## begin

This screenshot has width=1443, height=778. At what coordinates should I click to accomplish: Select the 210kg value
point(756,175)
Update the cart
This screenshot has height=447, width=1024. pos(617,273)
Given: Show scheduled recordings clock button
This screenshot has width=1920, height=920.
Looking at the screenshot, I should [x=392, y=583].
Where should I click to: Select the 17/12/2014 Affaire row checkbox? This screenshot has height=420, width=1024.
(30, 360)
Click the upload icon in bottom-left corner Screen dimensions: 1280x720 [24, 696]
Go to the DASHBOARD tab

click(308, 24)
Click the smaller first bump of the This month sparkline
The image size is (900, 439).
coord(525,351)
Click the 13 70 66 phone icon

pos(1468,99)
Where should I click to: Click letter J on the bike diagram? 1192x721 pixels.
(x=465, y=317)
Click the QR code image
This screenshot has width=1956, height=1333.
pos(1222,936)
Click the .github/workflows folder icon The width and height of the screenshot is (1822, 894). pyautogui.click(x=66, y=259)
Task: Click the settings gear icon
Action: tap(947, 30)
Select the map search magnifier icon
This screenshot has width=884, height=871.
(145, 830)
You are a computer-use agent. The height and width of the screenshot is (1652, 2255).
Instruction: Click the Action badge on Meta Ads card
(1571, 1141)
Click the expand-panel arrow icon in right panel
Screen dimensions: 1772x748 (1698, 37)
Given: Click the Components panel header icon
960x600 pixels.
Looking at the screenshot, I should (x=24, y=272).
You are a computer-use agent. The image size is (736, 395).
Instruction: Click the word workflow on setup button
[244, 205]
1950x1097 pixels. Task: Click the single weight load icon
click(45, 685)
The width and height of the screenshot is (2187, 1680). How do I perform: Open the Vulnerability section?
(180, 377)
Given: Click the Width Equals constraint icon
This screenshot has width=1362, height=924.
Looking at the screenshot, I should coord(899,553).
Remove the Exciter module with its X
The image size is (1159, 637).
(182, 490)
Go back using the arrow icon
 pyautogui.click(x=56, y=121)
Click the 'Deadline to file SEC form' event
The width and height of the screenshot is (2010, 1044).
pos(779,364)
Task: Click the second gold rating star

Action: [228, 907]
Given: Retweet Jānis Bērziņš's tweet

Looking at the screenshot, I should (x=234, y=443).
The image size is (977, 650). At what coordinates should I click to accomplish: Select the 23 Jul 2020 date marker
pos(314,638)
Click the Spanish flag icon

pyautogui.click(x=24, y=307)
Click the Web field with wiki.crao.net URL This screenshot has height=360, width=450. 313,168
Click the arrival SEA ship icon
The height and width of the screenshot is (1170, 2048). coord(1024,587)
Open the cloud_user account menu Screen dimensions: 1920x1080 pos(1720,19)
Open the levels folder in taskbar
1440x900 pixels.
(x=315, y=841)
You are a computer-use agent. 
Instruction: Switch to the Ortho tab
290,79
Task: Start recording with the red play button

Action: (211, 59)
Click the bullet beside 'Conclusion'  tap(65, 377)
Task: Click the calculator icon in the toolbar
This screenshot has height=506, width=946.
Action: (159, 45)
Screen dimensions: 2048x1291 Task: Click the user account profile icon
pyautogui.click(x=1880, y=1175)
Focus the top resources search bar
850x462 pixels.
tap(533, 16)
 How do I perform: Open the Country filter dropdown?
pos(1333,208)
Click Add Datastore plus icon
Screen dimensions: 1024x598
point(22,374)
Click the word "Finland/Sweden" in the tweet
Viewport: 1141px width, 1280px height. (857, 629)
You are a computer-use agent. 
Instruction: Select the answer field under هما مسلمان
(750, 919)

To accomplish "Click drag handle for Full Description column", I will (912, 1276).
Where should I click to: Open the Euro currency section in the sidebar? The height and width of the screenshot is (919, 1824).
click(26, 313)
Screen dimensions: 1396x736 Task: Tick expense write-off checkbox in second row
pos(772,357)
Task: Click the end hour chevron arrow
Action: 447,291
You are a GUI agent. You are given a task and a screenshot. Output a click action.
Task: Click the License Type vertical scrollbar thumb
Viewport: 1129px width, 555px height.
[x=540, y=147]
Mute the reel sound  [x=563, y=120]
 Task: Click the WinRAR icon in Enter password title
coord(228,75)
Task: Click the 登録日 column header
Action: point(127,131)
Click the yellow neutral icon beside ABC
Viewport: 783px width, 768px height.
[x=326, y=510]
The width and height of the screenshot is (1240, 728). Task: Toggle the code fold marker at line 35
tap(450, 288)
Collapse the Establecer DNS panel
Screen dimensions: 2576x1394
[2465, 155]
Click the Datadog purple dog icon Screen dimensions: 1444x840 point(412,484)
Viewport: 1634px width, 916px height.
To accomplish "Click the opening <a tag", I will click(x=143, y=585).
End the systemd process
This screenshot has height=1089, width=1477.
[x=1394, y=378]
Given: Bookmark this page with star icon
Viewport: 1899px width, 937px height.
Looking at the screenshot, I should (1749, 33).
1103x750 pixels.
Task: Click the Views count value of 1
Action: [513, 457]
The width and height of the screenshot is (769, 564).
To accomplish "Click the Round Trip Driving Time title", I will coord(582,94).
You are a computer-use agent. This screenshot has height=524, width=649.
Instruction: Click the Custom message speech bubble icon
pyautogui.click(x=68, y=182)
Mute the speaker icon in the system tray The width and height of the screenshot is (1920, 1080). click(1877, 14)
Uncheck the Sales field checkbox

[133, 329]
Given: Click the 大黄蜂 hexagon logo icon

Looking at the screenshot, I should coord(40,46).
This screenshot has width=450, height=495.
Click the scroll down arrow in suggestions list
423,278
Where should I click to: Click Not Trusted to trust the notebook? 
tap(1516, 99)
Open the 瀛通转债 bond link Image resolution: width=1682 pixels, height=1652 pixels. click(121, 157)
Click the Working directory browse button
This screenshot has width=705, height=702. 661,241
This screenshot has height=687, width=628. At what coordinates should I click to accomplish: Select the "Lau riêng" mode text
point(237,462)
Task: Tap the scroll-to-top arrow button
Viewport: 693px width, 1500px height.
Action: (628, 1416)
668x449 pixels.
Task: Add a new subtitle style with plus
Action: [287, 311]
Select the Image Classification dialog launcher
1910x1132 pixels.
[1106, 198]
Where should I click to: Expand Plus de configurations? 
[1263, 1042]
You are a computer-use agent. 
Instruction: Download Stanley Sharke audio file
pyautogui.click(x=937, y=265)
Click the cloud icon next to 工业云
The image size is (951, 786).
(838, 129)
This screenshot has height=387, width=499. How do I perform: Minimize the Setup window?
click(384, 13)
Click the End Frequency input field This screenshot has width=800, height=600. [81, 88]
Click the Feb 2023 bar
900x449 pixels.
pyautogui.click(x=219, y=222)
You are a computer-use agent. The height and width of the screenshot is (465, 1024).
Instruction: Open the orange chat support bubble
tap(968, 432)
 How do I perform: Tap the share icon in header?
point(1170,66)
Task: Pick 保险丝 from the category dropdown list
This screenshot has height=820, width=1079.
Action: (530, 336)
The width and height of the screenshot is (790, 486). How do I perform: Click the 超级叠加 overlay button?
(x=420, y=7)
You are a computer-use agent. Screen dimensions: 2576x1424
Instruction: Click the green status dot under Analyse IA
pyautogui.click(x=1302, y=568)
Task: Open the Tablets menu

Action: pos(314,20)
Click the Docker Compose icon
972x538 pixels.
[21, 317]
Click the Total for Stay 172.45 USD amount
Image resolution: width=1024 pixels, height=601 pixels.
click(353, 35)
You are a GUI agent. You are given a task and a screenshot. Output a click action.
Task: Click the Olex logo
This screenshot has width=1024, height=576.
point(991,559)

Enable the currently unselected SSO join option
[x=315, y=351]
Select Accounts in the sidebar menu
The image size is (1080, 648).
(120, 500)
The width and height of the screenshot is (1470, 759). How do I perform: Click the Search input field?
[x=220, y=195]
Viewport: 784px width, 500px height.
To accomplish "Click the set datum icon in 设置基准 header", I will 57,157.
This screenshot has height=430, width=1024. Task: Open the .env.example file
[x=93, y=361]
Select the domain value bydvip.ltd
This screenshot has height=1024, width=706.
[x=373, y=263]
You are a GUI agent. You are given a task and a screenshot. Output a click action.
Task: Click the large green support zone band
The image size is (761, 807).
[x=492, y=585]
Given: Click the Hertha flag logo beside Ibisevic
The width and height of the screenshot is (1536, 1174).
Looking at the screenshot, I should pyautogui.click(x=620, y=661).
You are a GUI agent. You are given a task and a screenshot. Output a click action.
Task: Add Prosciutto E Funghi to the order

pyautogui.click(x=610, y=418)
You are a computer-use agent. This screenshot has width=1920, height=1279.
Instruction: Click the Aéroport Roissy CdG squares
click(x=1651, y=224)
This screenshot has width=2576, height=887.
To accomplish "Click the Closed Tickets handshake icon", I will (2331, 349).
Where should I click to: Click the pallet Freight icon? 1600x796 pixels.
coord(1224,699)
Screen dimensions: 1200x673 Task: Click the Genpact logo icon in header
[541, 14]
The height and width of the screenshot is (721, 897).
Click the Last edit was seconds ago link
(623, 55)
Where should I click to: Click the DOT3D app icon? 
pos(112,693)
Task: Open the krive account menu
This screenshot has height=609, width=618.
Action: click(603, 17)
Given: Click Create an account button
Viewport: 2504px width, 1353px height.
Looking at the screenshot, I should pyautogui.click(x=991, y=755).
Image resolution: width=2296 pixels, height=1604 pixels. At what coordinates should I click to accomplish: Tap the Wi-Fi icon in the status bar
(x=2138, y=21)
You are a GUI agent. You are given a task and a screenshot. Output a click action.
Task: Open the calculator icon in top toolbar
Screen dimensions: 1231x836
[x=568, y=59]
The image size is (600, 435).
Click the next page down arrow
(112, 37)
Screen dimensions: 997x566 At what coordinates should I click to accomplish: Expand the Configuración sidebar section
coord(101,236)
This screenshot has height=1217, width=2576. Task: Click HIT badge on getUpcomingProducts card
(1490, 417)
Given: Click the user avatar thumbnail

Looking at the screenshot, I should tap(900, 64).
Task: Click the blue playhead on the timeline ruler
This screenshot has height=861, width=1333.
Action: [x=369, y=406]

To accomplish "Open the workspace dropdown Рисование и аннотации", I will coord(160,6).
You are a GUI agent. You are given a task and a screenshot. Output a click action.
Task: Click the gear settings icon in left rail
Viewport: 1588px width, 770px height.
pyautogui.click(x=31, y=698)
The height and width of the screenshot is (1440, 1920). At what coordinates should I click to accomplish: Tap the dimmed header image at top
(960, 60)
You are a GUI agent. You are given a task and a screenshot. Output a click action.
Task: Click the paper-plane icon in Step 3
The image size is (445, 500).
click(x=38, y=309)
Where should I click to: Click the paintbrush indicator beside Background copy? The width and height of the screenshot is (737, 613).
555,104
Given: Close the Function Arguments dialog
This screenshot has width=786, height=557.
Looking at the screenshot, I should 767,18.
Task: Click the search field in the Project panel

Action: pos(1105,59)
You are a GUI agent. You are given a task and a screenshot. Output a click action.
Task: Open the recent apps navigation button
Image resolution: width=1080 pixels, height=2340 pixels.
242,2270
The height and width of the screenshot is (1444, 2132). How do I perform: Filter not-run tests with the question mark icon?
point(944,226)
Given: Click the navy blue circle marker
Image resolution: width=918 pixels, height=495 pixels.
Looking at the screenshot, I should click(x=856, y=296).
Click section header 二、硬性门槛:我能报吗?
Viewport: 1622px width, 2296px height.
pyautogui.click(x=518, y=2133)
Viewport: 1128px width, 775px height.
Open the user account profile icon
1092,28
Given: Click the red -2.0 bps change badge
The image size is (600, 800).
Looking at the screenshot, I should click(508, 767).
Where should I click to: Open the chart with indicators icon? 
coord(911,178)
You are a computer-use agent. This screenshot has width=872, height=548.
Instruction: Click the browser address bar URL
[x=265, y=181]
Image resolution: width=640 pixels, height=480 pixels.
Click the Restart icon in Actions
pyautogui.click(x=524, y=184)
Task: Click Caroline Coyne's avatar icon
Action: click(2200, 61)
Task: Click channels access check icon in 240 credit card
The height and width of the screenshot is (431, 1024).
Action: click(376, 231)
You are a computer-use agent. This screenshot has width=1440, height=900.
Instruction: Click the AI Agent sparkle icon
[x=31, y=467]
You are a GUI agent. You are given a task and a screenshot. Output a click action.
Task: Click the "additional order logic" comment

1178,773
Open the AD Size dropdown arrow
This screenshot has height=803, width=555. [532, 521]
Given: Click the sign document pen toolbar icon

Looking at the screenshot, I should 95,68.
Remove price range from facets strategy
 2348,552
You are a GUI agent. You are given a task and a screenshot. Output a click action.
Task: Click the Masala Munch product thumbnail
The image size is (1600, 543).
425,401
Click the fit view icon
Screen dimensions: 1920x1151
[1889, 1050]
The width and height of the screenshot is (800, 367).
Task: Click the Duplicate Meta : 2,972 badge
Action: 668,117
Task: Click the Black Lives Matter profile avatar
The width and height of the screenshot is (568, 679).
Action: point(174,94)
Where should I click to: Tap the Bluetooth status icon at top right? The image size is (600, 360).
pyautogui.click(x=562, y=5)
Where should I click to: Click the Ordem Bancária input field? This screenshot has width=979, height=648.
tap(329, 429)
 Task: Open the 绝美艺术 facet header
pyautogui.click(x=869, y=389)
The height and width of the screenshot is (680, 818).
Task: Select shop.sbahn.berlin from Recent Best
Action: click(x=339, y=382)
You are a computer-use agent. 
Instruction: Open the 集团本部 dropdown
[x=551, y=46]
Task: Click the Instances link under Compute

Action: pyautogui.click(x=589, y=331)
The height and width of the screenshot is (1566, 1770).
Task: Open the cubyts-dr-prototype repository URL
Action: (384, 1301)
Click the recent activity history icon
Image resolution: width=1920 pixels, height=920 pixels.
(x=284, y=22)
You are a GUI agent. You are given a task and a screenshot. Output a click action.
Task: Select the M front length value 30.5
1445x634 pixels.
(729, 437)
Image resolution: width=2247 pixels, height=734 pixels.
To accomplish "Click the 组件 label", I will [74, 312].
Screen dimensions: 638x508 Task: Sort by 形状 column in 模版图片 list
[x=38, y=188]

## end

▸ Task description
Present the rows from the line containing "is (465, 1024)." through the line containing "Action: pos(314,20)" as a Markdown table with the columns Number and Line. Give each line its own number and leave out blank lines.

▸ Task response
| Number | Line |
|---|---|
| 1 | You are a computer-use agent. The height and width of the screenshot is (465, 1024). |
| 2 | Instruction: Open the orange chat support bubble |
| 3 | tap(968, 432) |
| 4 |  How do I perform: Tap the share icon in header? |
| 5 | point(1170,66) |
| 6 | Task: Pick 保险丝 from the category dropdown list |
| 7 | This screenshot has height=820, width=1079. |
| 8 | Action: (530, 336) |
| 9 | The width and height of the screenshot is (790, 486). How do I perform: Click the 超级叠加 overlay button? |
| 10 | (x=420, y=7) |
| 11 | You are a computer-use agent. Screen dimensions: 2576x1424 |
| 12 | Instruction: Click the green status dot under Analyse IA |
| 13 | pyautogui.click(x=1302, y=568) |
| 14 | Task: Open the Tablets menu |
| 15 | Action: pos(314,20) |